Lack of concern for security in BSP kernel

#1

So it appears that Rockchip care about security in the BSP kernel we are all using approximately zilch.

To start with, I’ve found a trivially exploitable misfeature in the RGA driver that can be used to escalate privileges to system root even from inside a container, and another that would have allowed arbitrary memory read/write, except that the functionality was accidentally broken.

The default config sets CONFIG_DRM_IGNORE_IOTCL_PERMIT=y, which is a hack Rockchip implemented that allows any user to have complete control over display hardware, but the config option also breaks userspace such as wlroots-using Wayland compositors.

I have also found another RGA vulnerability that might allow kernel code execution, and kernel memory manipulation that seems like it could be used to gain out-of-bounds memory access in the NPU driver.

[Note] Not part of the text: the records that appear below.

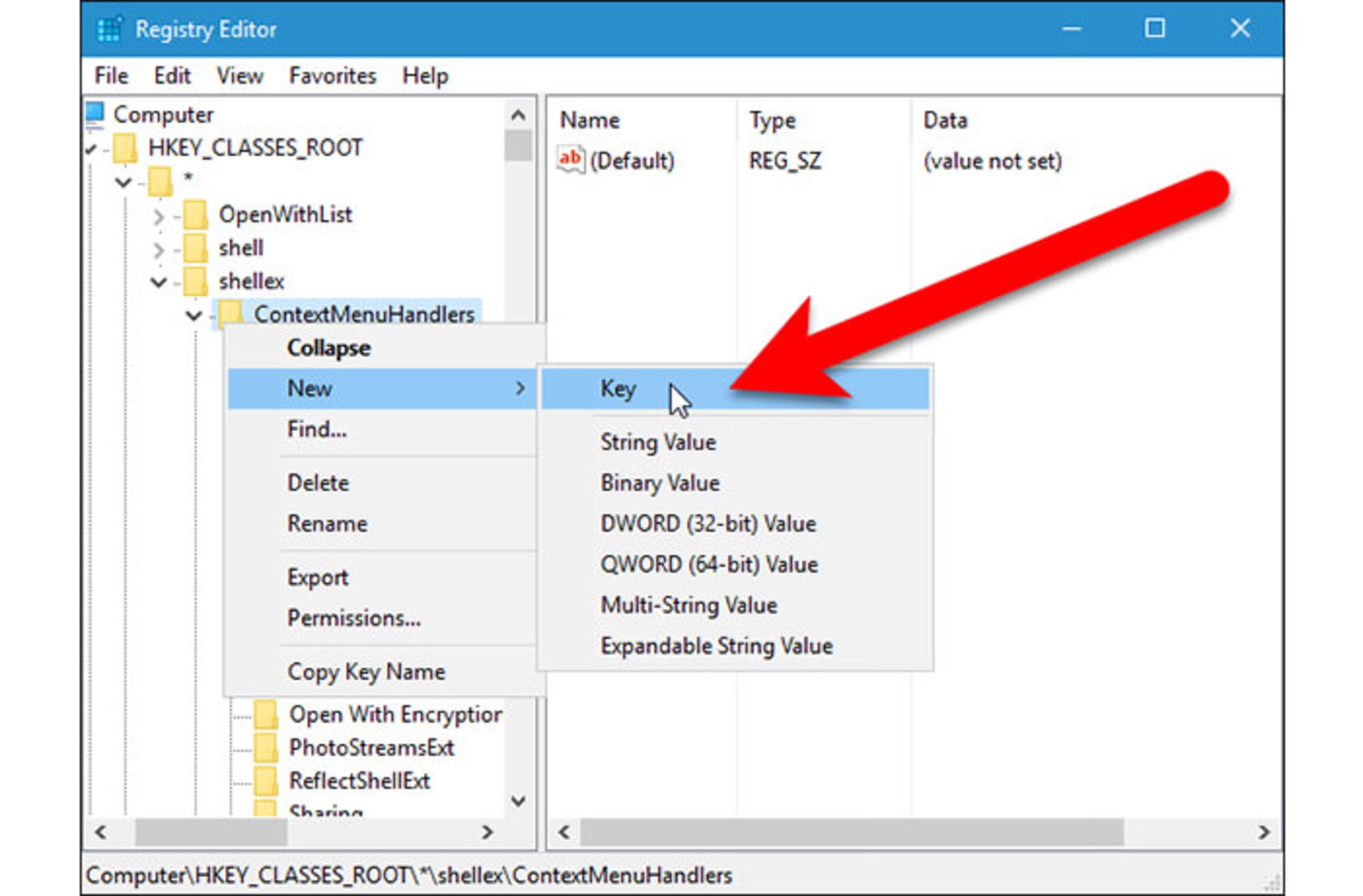The height and width of the screenshot is (896, 1363).
Task: Select the OpenWithList folder icon
Action: pyautogui.click(x=193, y=215)
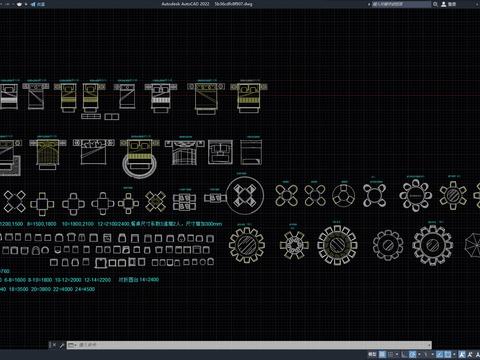Image resolution: width=480 pixels, height=360 pixels.
Task: Click the 登录 sign-in user icon
Action: pos(444,4)
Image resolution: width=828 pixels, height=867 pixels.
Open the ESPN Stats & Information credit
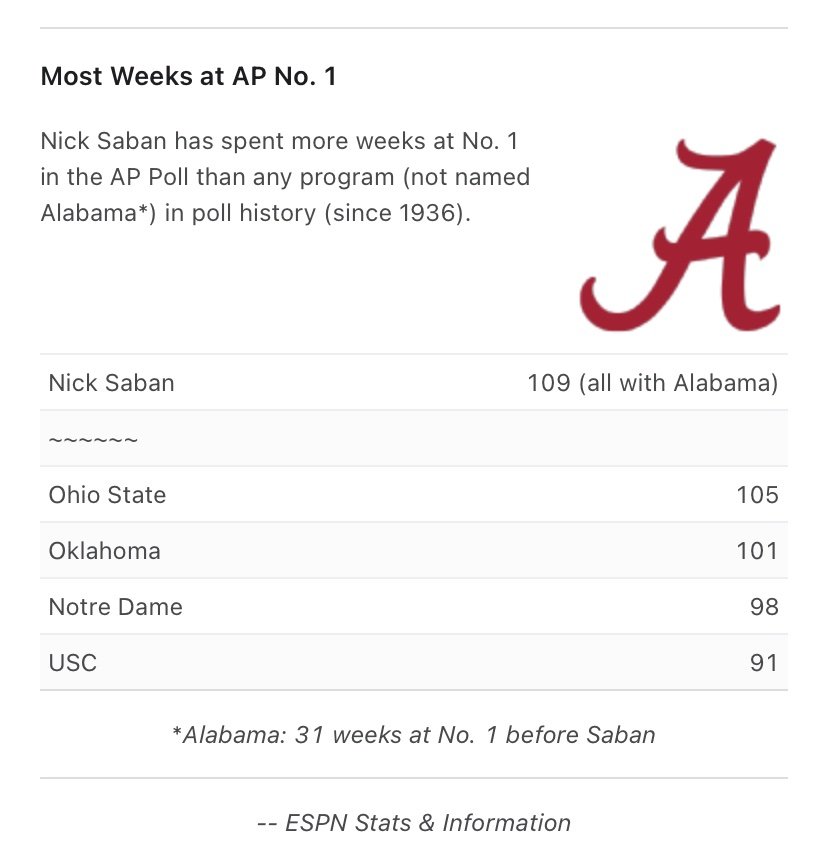414,823
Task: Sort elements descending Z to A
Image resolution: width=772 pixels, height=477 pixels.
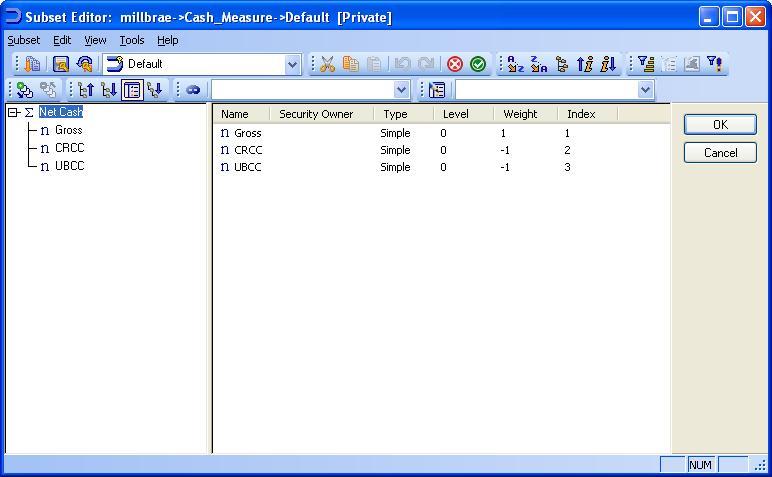Action: point(539,64)
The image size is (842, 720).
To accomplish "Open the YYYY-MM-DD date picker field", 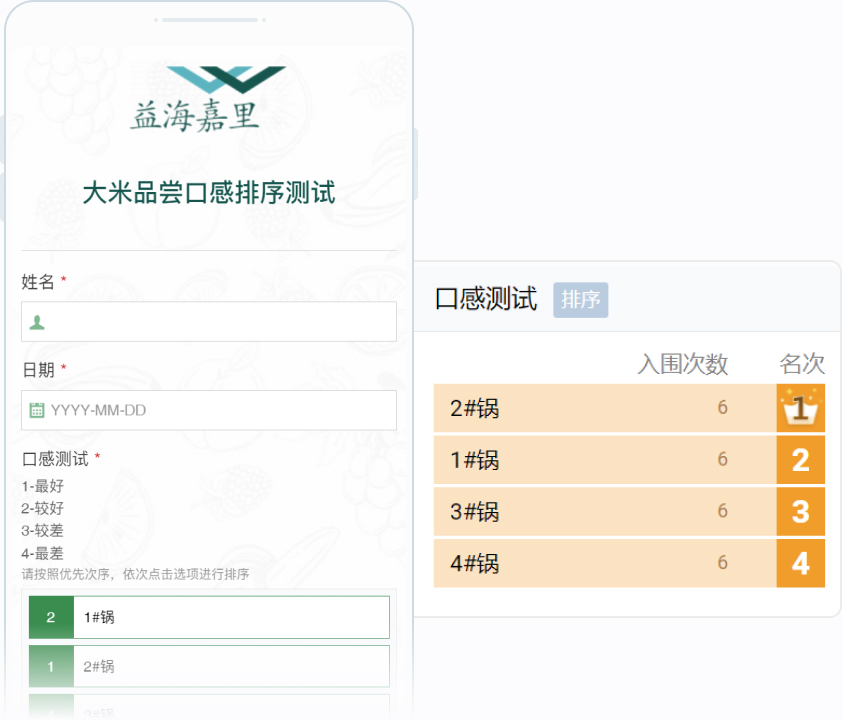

There is a lot of questionable code all around; I haven’t looked at any other drivers, but I don’t expect them to be much better.

So my suggestion is that any users who you do not wish to effectively have root access should not be given access to /dev/dri/renderD129 or /dev/dri/card1 for the NPU, /dev/rga for RGA, and /dev/dri/* for any DRM device node if CONFIG_DRM_IGNORE_IOTCL_PERMIT=y. Probably there are more vulnerable drivers.

Though you may wish to consider: Is anyone really going to write exploits targeting Rockchip drivers, rather than, say, Qualcomm or Arm ones used in devices crackers actually care about? Probably the biggest threat would be distributions trying to sabotage each others’ build servers…

4 Likes
#2

If we disable this configuration, how would it impact the drivers? Will it become totally unusable or still working but with quirks?

#3

I’ve disabled CONFIG_DRM_IGNORE_IOTCL_PERMIT myself.

It shouldn’t affect properly-written userspace, and it’s unlikely to cause issues with distributions using logind. For other distributions, if a setup works with the mainline kernel, then it should still work with the config option disabled.

Disabling it is required to run wlroots-based Wayland compositors headless and/or with Xwayland support: wlroots uses drmIsMaster to check if it has control over the display, by using the AUTH_MAGIC ioctl. It should fail and return EPERM when it doesn’t, but with the config option enabled the kernel skips the check for being “master” and instead causes a kernel oops in drm_authmagic.

#4

thanks for the awesome information.

#5

Thanks. This is disabled in bsp which will be used to build kernel/U-Boot for our future images.

Rockchip SDK contains the following udev rule in their Debian overlay:

We included this file as well:

Hopefully with the above fix, we can still have the video working with Rockchip packages.

#6

Unfortunately it appears that CONFIG_DRM_IGNORE_IOTCL_PERMIT is required for MPP video acceleration to work on RK356X platform. I recall some MPP related issues on RK3588 as well, so this might be the cause. As such we had to revert this change at least on some platforms.